Objectives: When a physician believes that the troubles of caring for a patient outweigh the rewards, he or she can move--"turf", the unwanted patient from his or her own to another physician's territory. Physicians receiving such patients can feel burdened by, and resentful about, caring for those who are "turfed" to them by other physicians, yet little is known about the effects such "turf battles" have on patient care. This study aims to discover if "turfed" patients (TPs) experience their hospitalizations differently from patients whose admissions are perceived more favorably by their physicians.
Design: Semi-structured, in-depth interviews.
Population: Twenty Six English-speaking patients on a medical service in a tertiary care university hospital.
Outcomes: Hospitalization experiences based on qualitative thematic analysis of interview audiotapes and transcripts.

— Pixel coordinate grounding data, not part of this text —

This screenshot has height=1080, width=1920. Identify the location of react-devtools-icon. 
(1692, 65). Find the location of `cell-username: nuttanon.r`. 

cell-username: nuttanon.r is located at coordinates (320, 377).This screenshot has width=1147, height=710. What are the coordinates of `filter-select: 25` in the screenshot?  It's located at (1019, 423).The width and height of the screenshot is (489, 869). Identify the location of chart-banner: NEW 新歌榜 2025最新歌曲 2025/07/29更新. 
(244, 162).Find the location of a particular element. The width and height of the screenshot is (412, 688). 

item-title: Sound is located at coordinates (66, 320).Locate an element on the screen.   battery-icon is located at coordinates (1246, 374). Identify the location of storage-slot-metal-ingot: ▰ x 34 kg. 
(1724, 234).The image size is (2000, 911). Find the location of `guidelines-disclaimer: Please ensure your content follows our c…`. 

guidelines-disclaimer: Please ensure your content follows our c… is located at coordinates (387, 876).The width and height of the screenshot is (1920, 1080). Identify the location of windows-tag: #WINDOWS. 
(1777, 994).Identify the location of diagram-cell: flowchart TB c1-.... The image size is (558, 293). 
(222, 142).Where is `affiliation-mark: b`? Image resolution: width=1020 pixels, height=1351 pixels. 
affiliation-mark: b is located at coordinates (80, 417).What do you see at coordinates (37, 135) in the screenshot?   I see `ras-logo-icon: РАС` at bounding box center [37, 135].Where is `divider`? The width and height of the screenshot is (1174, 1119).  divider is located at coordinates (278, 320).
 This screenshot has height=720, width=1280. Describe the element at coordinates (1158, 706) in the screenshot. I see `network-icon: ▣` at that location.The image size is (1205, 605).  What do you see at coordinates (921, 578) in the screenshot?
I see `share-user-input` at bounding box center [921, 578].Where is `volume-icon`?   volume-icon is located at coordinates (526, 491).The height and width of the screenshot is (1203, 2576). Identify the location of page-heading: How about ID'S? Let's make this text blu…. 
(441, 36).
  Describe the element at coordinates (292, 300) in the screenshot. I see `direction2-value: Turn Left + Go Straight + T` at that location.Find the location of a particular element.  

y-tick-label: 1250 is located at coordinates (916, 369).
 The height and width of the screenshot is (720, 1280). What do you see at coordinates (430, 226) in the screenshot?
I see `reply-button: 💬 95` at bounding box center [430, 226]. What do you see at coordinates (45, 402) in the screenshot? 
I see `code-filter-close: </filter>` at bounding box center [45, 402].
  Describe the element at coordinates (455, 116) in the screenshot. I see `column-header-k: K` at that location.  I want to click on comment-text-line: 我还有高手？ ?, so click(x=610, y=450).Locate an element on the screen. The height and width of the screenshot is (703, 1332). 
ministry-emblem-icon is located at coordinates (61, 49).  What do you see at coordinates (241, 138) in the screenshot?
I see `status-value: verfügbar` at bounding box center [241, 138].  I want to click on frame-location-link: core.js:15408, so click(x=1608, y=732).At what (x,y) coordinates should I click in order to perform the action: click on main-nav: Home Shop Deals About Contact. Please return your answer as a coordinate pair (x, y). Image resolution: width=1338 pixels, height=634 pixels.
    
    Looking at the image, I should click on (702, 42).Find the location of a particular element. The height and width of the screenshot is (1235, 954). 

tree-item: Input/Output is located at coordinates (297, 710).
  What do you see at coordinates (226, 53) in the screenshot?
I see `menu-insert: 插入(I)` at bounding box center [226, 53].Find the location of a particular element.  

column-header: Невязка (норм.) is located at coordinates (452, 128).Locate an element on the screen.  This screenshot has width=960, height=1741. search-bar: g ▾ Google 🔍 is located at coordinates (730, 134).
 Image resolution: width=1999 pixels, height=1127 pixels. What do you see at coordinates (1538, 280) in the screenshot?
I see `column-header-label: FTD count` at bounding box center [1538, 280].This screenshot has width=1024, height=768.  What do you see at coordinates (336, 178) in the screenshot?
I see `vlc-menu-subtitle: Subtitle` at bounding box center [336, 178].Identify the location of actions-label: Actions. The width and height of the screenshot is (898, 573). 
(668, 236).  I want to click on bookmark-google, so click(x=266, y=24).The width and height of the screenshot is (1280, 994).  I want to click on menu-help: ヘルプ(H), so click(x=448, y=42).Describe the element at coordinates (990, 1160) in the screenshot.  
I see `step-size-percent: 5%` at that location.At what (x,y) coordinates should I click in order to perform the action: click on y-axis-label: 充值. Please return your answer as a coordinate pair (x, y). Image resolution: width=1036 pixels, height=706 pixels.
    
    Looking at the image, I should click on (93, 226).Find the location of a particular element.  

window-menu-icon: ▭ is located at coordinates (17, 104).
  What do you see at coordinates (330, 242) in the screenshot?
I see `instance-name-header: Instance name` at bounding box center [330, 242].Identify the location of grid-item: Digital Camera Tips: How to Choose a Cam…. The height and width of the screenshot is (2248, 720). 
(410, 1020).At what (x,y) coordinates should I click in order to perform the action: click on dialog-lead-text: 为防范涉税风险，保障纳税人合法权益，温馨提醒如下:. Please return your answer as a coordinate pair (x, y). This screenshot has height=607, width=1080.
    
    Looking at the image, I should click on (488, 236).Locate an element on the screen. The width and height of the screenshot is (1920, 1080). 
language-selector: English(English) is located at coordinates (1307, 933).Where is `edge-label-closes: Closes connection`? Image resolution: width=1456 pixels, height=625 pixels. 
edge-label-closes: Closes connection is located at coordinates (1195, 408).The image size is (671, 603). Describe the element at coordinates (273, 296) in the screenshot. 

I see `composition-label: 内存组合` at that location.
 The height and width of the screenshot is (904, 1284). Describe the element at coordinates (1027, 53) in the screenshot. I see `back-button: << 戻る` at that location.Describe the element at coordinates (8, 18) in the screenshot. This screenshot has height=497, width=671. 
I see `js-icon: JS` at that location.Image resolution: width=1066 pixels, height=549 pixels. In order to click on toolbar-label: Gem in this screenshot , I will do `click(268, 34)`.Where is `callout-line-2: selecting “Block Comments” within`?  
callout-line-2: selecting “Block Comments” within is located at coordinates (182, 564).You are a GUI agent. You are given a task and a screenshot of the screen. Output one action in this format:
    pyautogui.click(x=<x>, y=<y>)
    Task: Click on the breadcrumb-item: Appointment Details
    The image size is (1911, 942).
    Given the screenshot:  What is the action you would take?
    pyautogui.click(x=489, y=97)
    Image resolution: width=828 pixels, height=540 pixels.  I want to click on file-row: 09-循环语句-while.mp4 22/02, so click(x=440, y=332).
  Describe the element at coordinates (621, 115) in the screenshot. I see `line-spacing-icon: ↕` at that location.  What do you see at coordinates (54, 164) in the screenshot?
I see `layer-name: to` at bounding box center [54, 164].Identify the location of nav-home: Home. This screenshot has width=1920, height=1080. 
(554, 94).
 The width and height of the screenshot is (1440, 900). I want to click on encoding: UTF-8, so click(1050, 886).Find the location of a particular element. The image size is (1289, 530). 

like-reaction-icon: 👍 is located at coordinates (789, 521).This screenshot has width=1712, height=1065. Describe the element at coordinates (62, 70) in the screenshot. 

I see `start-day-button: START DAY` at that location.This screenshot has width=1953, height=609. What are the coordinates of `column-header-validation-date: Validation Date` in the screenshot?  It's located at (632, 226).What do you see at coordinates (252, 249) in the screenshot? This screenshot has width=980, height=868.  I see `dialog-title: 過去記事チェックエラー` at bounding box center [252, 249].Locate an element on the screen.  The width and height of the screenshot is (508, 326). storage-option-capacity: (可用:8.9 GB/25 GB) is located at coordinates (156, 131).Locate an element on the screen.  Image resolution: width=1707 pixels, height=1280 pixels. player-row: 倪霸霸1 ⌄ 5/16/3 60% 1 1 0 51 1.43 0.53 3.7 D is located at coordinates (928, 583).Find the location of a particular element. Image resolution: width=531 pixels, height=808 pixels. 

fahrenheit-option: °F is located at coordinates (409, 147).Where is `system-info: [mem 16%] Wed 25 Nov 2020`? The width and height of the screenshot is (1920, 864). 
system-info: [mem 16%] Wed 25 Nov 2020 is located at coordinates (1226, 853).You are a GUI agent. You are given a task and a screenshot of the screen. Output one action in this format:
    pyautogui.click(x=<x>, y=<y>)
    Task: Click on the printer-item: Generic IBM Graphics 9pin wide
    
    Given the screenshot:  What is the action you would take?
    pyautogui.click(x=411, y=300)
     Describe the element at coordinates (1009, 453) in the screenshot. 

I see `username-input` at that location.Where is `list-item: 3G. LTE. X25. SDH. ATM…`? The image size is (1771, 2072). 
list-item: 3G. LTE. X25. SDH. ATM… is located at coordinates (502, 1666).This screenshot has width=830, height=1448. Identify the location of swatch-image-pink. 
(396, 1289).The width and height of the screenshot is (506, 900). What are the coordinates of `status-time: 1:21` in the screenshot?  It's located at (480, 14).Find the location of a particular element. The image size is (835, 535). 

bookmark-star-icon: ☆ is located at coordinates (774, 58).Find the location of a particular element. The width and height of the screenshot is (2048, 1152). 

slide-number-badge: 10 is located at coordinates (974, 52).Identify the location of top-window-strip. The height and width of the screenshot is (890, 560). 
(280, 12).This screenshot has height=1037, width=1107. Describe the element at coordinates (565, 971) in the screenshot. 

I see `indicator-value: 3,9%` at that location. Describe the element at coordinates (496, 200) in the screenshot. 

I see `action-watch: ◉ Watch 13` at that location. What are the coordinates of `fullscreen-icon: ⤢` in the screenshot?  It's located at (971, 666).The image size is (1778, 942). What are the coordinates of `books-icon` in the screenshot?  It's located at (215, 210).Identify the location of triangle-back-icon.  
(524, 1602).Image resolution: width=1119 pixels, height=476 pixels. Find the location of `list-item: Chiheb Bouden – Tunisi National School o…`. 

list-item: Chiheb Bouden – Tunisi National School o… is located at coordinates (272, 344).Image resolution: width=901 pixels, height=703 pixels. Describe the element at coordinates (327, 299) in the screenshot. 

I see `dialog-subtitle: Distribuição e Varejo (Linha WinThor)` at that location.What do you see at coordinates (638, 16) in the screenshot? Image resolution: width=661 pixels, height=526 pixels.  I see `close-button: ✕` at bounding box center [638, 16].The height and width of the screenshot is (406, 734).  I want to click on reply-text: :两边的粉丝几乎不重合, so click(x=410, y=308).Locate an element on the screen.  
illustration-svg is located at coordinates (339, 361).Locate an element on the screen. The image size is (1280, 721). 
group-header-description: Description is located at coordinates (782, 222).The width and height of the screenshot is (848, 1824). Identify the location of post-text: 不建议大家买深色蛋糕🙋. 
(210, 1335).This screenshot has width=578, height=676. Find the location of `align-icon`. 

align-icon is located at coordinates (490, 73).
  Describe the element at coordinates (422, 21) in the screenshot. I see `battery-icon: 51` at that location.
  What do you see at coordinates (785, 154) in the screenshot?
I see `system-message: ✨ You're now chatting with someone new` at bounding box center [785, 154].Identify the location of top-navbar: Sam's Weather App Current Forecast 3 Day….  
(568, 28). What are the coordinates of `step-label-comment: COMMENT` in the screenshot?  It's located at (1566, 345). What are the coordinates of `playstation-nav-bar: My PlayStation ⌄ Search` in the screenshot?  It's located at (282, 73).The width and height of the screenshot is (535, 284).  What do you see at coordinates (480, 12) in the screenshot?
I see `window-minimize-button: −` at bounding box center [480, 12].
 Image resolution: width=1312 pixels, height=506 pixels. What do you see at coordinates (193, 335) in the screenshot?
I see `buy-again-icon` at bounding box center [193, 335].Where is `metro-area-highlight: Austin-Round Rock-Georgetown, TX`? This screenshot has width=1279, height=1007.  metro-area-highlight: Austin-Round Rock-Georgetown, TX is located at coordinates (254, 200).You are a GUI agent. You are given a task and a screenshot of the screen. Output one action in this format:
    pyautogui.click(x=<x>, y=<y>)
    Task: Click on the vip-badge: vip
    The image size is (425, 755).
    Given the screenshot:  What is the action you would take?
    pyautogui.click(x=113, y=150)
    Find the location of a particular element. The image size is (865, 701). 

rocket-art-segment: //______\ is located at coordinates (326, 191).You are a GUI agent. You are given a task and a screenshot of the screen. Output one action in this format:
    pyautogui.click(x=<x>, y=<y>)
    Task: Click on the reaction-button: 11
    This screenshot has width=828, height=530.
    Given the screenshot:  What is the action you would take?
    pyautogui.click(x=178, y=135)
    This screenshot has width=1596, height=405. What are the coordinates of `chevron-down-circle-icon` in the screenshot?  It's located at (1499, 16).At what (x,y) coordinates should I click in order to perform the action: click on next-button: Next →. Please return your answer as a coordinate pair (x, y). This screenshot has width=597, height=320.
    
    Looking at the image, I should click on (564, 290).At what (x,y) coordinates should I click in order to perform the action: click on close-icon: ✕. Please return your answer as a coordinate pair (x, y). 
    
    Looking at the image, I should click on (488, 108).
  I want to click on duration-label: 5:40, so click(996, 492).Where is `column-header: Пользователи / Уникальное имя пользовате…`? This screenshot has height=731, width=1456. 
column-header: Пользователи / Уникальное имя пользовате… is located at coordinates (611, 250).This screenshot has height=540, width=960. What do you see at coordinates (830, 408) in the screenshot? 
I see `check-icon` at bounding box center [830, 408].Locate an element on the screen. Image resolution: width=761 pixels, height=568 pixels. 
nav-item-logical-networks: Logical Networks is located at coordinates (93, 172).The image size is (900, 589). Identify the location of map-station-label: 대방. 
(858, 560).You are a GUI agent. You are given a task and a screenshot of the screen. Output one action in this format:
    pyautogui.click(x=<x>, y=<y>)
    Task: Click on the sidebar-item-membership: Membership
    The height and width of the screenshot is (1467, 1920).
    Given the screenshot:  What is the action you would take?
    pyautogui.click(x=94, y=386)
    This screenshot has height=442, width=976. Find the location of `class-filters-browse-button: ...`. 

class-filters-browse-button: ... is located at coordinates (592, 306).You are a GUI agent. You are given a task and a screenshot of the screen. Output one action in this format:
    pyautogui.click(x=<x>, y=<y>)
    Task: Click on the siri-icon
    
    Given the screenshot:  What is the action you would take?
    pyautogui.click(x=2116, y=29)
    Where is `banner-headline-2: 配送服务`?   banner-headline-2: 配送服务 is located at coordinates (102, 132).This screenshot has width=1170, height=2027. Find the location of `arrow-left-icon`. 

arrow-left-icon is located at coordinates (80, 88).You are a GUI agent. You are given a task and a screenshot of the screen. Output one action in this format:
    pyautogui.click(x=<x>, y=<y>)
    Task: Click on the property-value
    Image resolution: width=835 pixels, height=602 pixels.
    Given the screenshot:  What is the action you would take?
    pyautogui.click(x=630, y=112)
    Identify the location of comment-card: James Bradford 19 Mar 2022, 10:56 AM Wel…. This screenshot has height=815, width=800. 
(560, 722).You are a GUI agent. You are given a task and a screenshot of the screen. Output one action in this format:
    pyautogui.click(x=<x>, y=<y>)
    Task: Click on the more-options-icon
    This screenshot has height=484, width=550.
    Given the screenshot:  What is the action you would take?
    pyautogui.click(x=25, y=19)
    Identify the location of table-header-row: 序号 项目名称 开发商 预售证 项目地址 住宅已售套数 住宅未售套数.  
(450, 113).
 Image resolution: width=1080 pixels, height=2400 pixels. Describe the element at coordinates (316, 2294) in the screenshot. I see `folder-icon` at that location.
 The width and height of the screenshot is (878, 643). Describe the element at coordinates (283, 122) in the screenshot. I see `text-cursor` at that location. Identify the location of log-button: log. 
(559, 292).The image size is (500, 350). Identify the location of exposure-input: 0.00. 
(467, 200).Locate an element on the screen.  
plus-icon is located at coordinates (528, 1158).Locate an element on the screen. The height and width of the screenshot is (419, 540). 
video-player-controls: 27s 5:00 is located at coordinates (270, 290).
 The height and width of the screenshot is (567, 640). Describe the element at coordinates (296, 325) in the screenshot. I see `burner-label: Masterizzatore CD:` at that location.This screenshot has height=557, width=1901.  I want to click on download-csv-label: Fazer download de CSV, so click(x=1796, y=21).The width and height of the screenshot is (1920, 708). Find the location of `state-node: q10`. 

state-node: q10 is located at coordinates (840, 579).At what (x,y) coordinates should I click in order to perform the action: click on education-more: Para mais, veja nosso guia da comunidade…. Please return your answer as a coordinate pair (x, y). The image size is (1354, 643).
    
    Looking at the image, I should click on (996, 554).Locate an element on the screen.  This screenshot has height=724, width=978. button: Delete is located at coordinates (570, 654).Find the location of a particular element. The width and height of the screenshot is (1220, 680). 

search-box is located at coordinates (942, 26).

Results: The experience of patients perceived as "turfs" differed from patients deemed more appropriately admitted in two areas: mode of admission and tone of interview themes. TPs were admitted via the emergency department or intra-hospital transfer; unlike the "appropriate" patients (APs), none came from outside hospitals. Although patients in both groups voiced many similar themes, nearly all TP interview themes were unfavorable. AP interviewees, by comparison expressed both favorable and unfavorable themes. TPs were direct and explicit about their anger and frustration, while APs mixed humor with complaints.
Conclusions: "Turfed" patients may have different care experiences from those of patients deemed appropriate for a medical service. Inter-specialty barriers to collegiality and relationship-centered care shape physicians' perceptions of patient appropriateness and desirability and merit further large-scale exploration.